--- Data for processing Enclosed Below ---

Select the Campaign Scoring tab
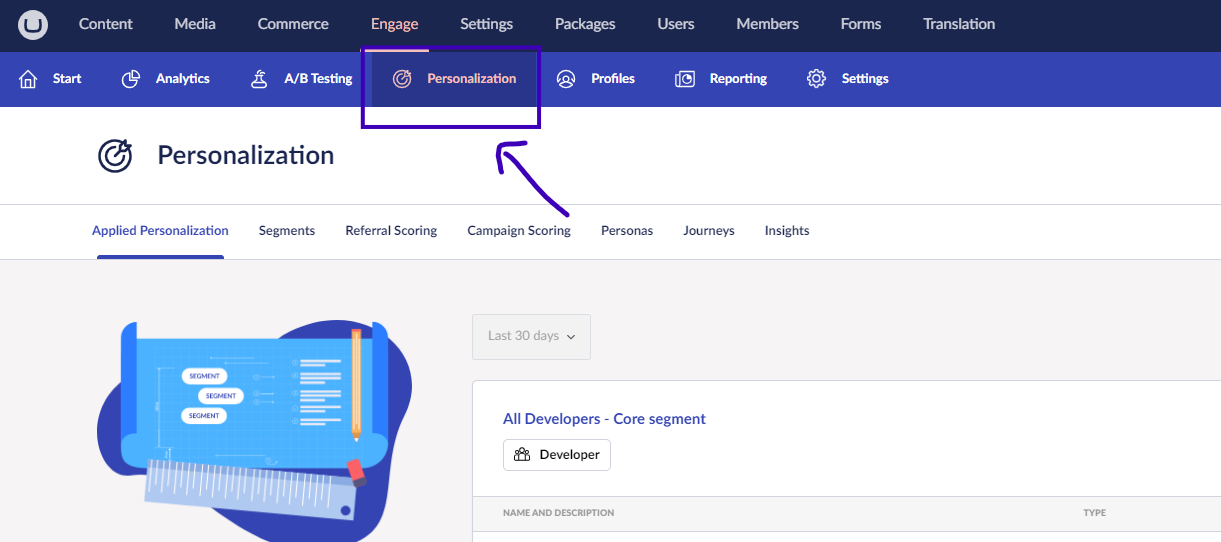The height and width of the screenshot is (542, 1221). tap(519, 231)
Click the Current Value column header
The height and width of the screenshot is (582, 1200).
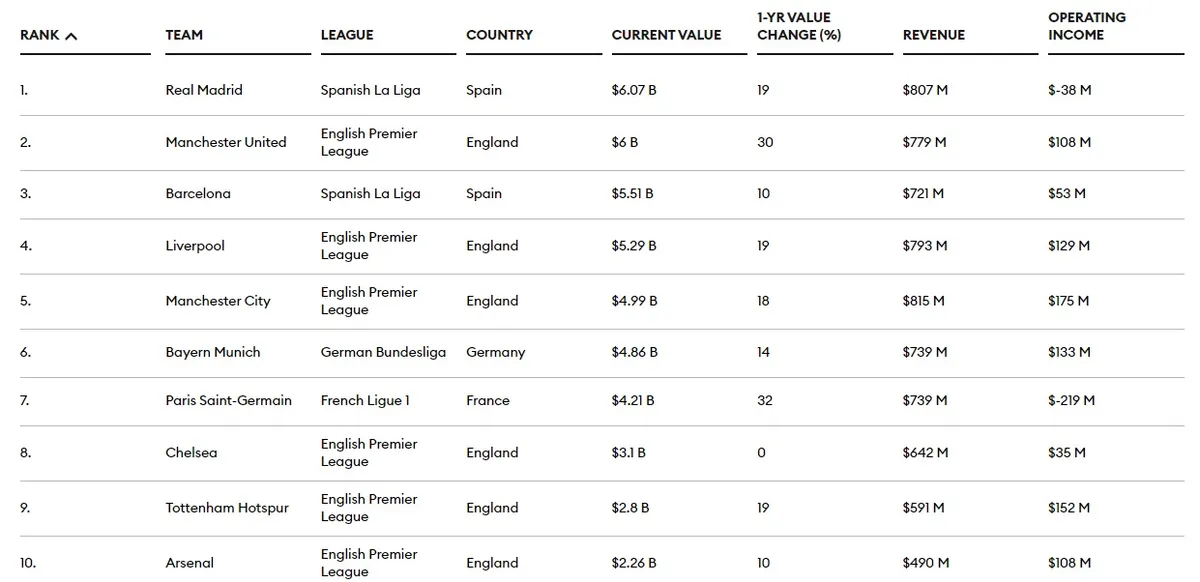click(x=666, y=35)
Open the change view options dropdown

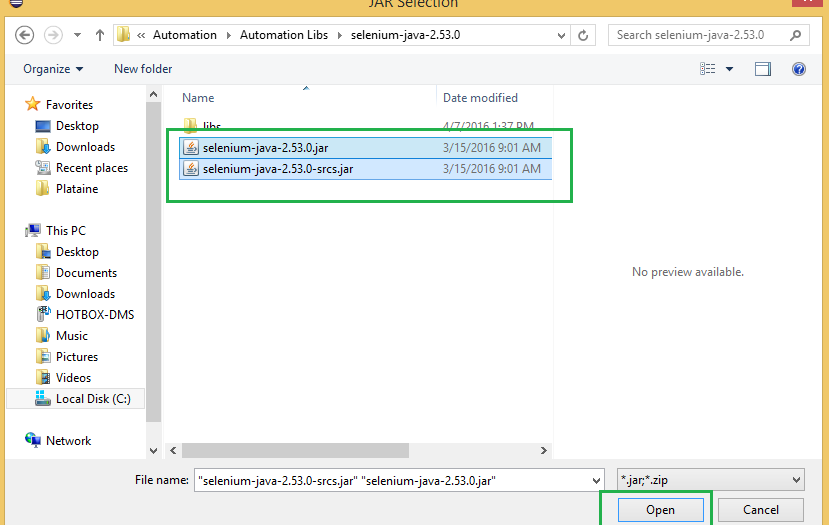pos(730,69)
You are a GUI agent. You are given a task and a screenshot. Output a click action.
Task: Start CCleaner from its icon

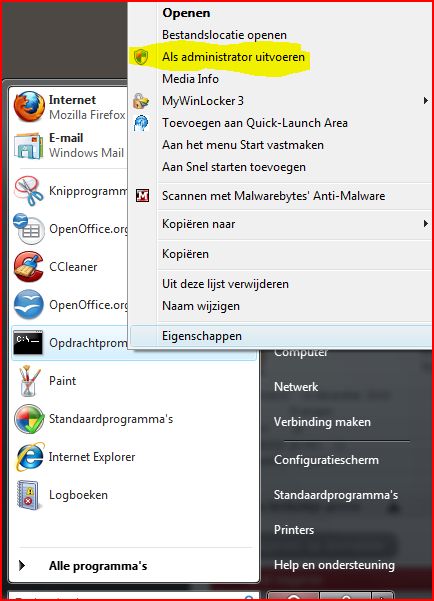(x=28, y=266)
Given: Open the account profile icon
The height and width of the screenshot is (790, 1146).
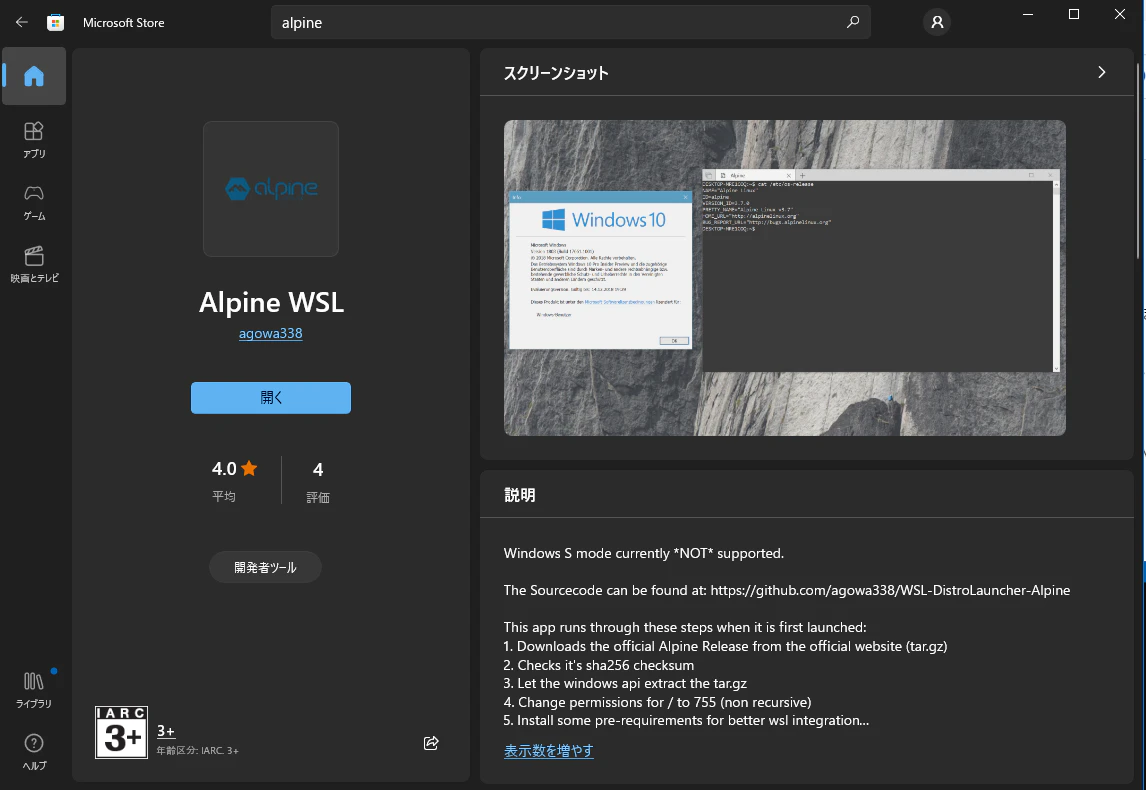Looking at the screenshot, I should [x=936, y=22].
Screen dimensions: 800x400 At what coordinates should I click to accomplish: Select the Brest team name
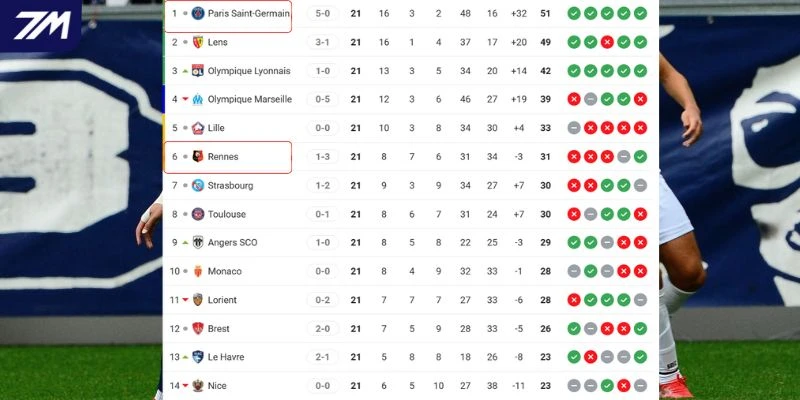(x=219, y=328)
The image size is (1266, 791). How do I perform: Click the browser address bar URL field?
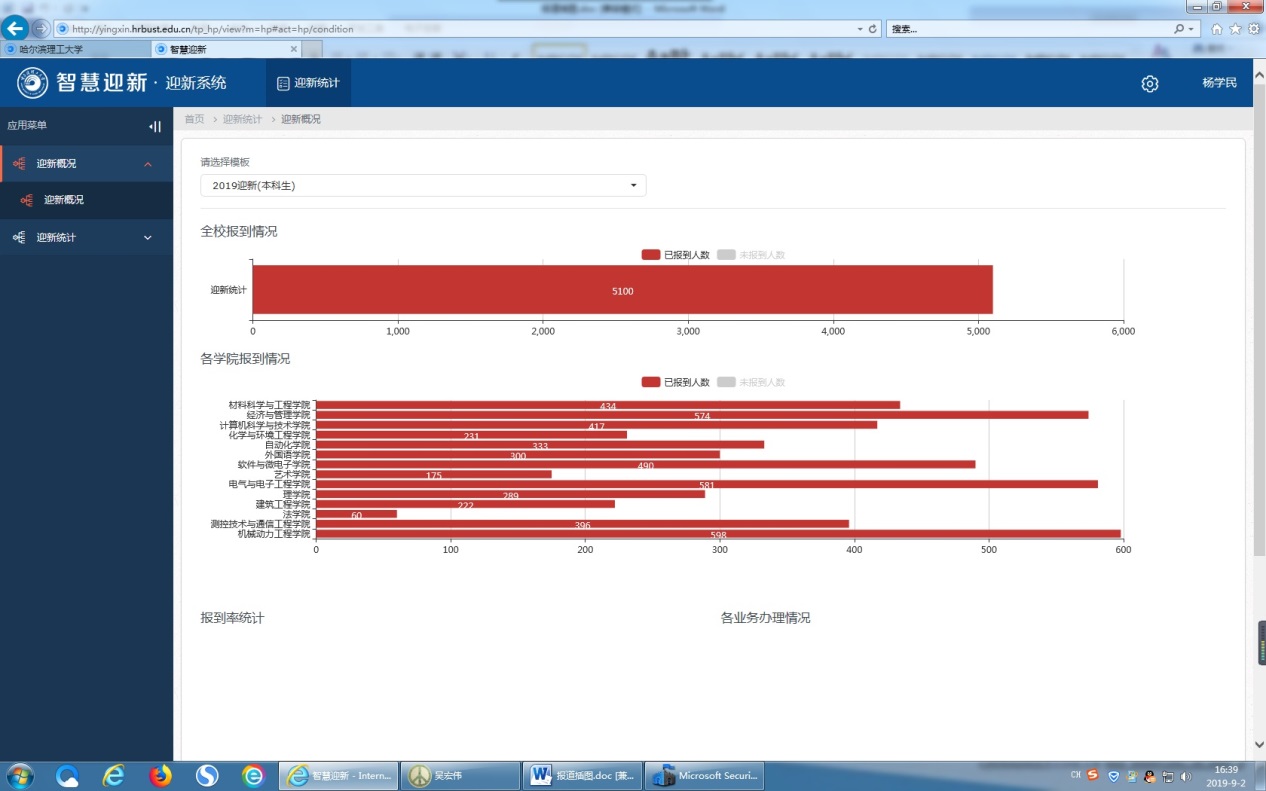tap(450, 29)
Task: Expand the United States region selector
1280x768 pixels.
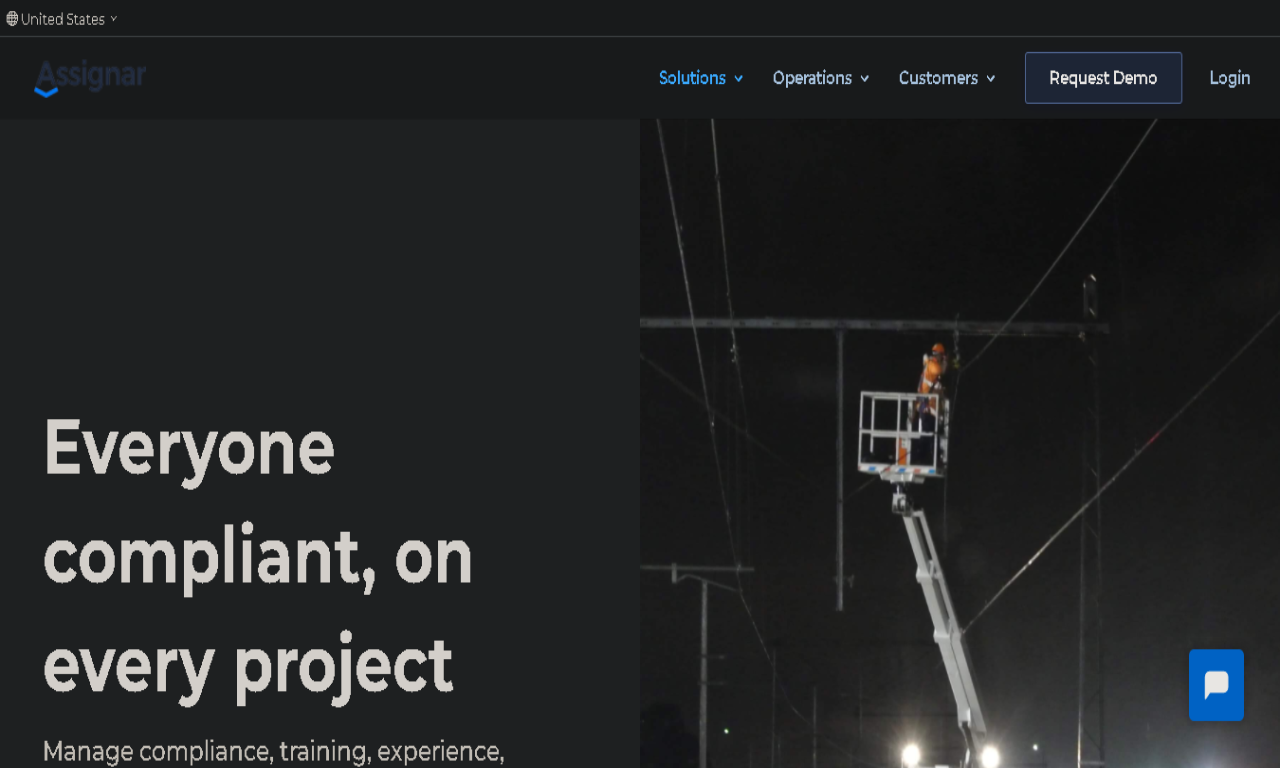Action: pyautogui.click(x=62, y=19)
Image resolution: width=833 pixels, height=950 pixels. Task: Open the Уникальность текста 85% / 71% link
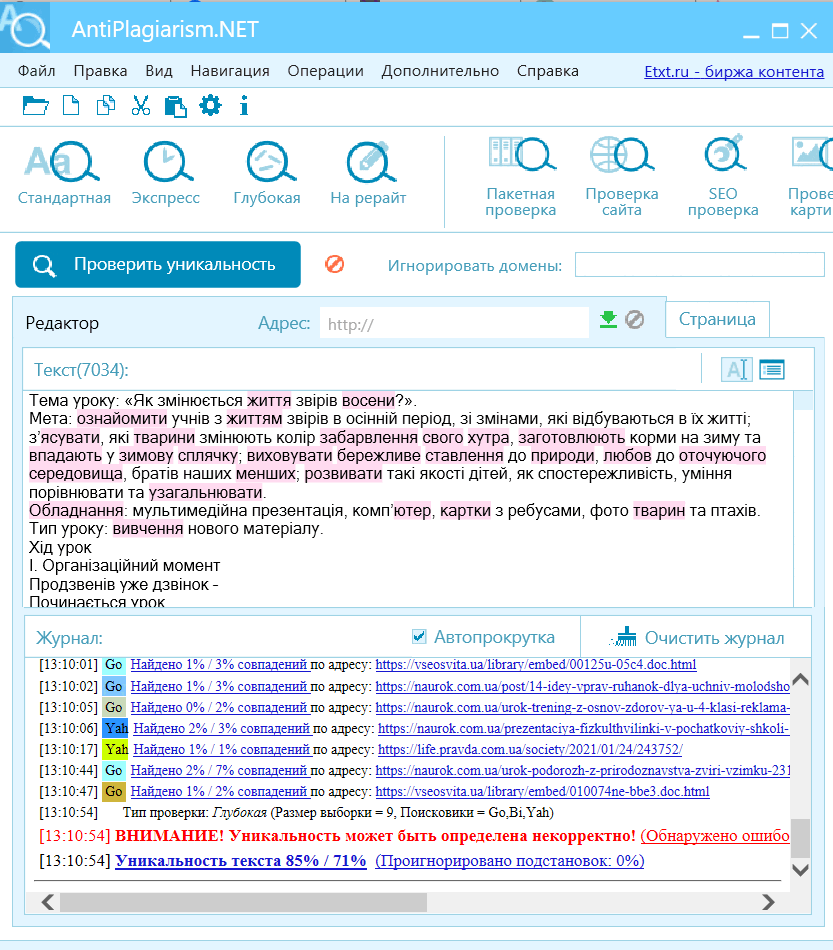[x=241, y=860]
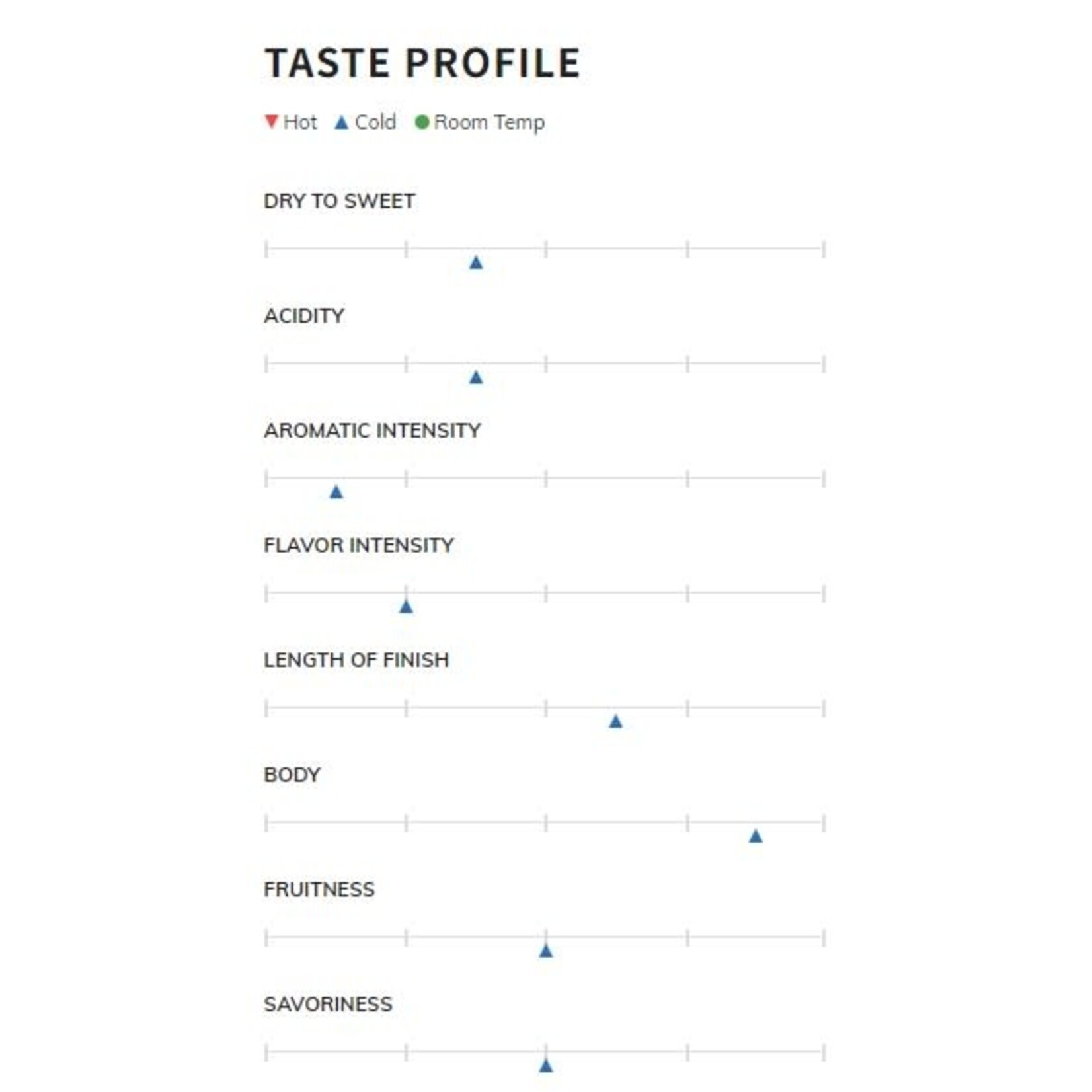Click the blue Cold legend triangle
The image size is (1092, 1092).
(x=341, y=122)
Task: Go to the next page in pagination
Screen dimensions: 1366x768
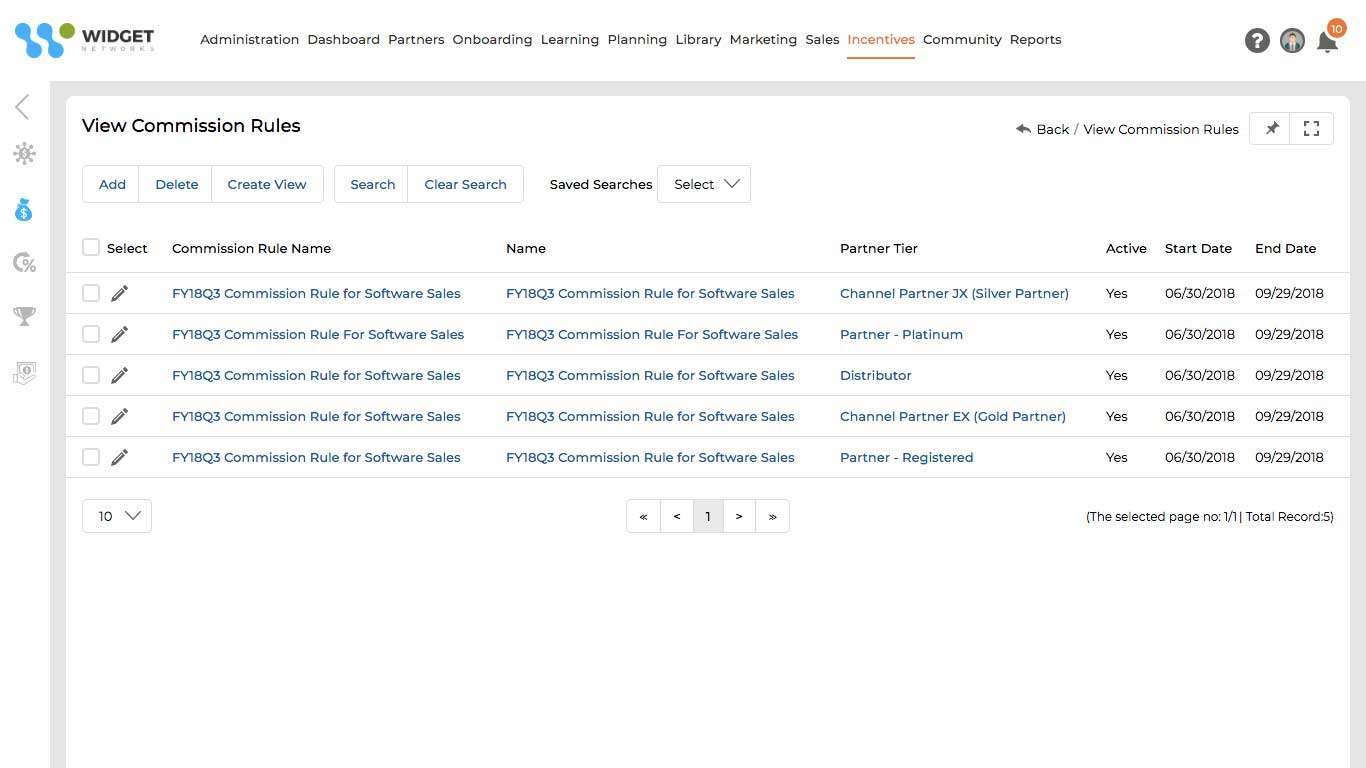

--- End of Enclosed Data for processing ---

What to do. When you copy the records above, keep every word exact and leave out the pictures they contain.

Result for this task.
Select the Campaign Scoring tab
The height and width of the screenshot is (542, 1221). tap(519, 231)
Click the Current Value column header
The height and width of the screenshot is (582, 1200).
click(x=666, y=35)
Open the change view options dropdown

pos(730,69)
You are a GUI agent. You are given a task and a screenshot. Output a click action.
Task: Start CCleaner from its icon

(x=28, y=266)
Given: Open the account profile icon
The height and width of the screenshot is (790, 1146).
Looking at the screenshot, I should [x=936, y=22].
Screen dimensions: 800x400 At what coordinates should I click to accomplish: Select the Brest team name
(x=219, y=328)
The image size is (1266, 791). How do I perform: Click the browser address bar URL field?
tap(450, 29)
Task: Expand the United States region selector
1280x768 pixels.
Action: pyautogui.click(x=62, y=19)
Image resolution: width=833 pixels, height=950 pixels. Task: Open the Уникальность текста 85% / 71% link
[x=241, y=860]
Click the blue Cold legend triangle
The image size is (1092, 1092).
(x=341, y=122)
Task: Go to the next page in pagination
Screen dimensions: 1366x768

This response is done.